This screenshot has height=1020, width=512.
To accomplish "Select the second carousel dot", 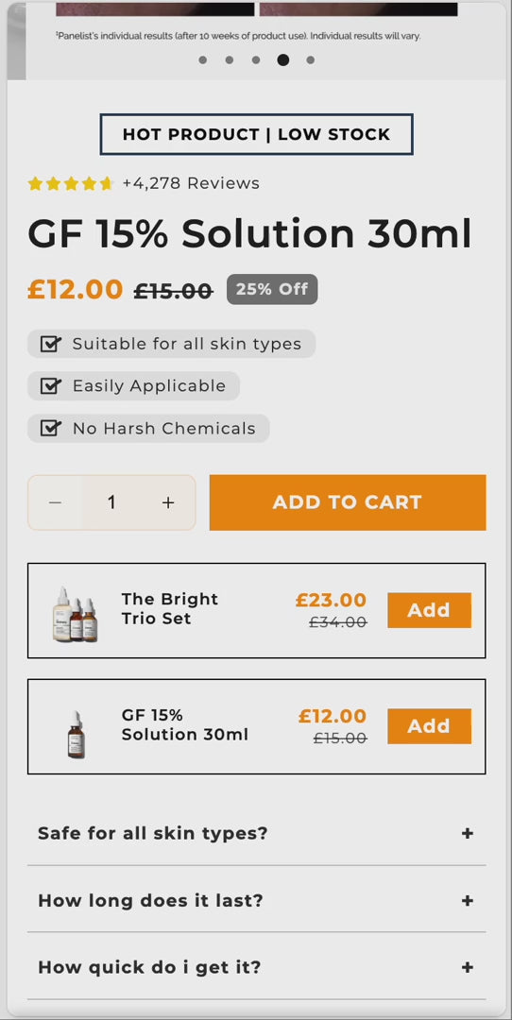I will [x=229, y=60].
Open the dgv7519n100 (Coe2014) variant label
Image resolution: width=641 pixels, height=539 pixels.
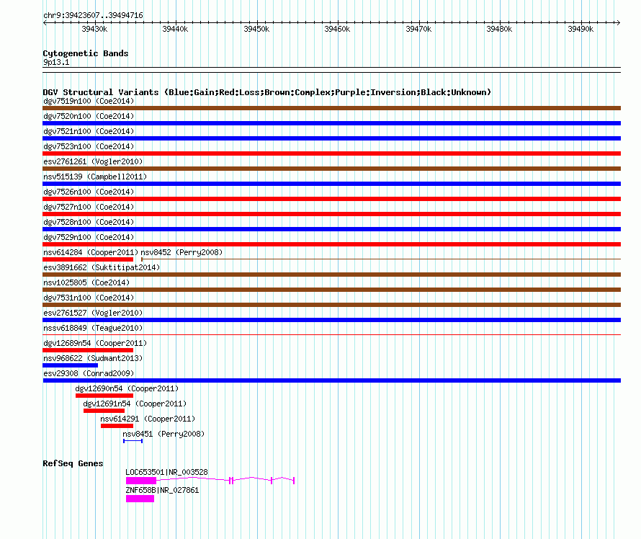point(89,101)
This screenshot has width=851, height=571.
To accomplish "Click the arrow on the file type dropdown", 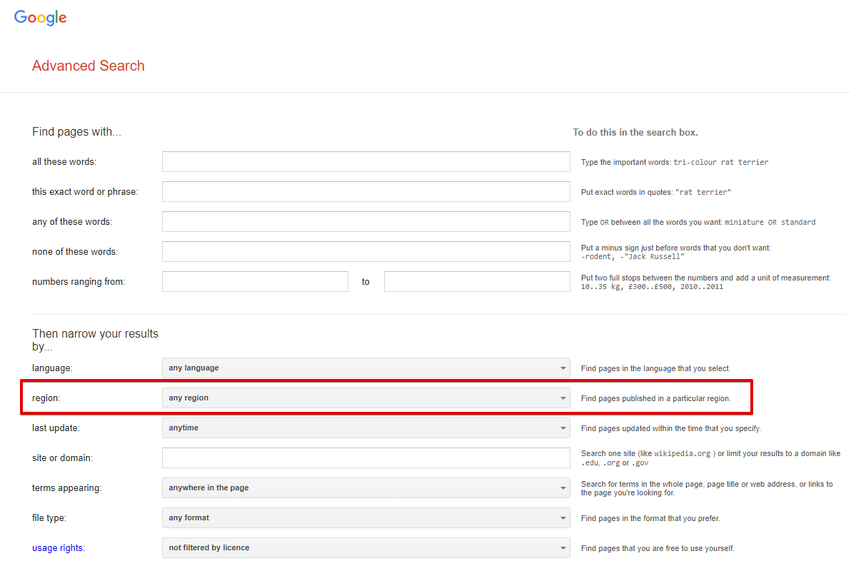I will [x=563, y=519].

▶ **WORK INSTRUCTIONS**
Show me every line in the data above that includes "This".

▶ **ANSWER SECTION**
This screenshot has height=1020, width=512.
This screenshot has width=851, height=571.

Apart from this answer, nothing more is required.